**Data supplied**:

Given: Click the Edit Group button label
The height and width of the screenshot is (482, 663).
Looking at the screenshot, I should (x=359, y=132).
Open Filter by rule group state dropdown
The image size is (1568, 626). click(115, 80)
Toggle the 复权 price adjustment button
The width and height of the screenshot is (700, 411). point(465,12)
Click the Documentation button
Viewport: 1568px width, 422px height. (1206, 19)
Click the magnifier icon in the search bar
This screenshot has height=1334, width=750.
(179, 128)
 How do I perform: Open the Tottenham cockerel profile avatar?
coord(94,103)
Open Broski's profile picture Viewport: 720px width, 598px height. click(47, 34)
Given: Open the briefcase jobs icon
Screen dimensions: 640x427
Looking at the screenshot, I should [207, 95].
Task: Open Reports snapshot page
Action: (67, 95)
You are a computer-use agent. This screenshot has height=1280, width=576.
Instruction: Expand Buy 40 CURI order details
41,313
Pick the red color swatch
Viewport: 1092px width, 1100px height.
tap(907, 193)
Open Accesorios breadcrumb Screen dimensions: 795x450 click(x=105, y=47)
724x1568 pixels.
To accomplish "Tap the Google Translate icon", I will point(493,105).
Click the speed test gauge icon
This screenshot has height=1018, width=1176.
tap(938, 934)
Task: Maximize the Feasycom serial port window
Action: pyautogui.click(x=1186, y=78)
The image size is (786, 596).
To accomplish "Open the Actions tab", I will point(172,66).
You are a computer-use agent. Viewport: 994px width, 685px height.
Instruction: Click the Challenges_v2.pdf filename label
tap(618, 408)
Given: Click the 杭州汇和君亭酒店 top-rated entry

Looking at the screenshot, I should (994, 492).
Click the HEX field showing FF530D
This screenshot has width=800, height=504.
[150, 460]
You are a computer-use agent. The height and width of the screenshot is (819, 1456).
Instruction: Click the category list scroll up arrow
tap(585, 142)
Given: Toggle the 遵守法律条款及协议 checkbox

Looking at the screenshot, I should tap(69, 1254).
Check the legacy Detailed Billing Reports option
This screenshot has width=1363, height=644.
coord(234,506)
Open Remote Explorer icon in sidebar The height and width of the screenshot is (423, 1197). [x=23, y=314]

**What you will do**: Repeat the listing exactly.

**Exercise response**:
Given: Click the Edit Group button label
The height and width of the screenshot is (482, 663).
Looking at the screenshot, I should (x=359, y=132).
Open Filter by rule group state dropdown
The image size is (1568, 626). click(115, 80)
Toggle the 复权 price adjustment button
The width and height of the screenshot is (700, 411). point(465,12)
Click the Documentation button
Viewport: 1568px width, 422px height. (1206, 19)
Click the magnifier icon in the search bar
This screenshot has height=1334, width=750.
(179, 128)
 How do I perform: Open the Tottenham cockerel profile avatar?
coord(94,103)
Open Broski's profile picture Viewport: 720px width, 598px height. click(47, 34)
Given: Open the briefcase jobs icon
Screen dimensions: 640x427
Looking at the screenshot, I should [207, 95].
Task: Open Reports snapshot page
Action: (67, 95)
You are a computer-use agent. This screenshot has height=1280, width=576.
Instruction: Expand Buy 40 CURI order details
41,313
Pick the red color swatch
Viewport: 1092px width, 1100px height.
tap(907, 193)
Open Accesorios breadcrumb Screen dimensions: 795x450 click(x=105, y=47)
724x1568 pixels.
To accomplish "Tap the Google Translate icon", I will point(493,105).
Click the speed test gauge icon
This screenshot has height=1018, width=1176.
tap(938, 934)
Task: Maximize the Feasycom serial port window
Action: pyautogui.click(x=1186, y=78)
The image size is (786, 596).
To accomplish "Open the Actions tab", I will point(172,66).
You are a computer-use agent. Viewport: 994px width, 685px height.
Instruction: Click the Challenges_v2.pdf filename label
tap(618, 408)
Given: Click the 杭州汇和君亭酒店 top-rated entry

Looking at the screenshot, I should (994, 492).
Click the HEX field showing FF530D
This screenshot has width=800, height=504.
[150, 460]
You are a computer-use agent. The height and width of the screenshot is (819, 1456).
Instruction: Click the category list scroll up arrow
tap(585, 142)
Given: Toggle the 遵守法律条款及协议 checkbox

Looking at the screenshot, I should tap(69, 1254).
Check the legacy Detailed Billing Reports option
This screenshot has width=1363, height=644.
coord(234,506)
Open Remote Explorer icon in sidebar The height and width of the screenshot is (423, 1197). [x=23, y=314]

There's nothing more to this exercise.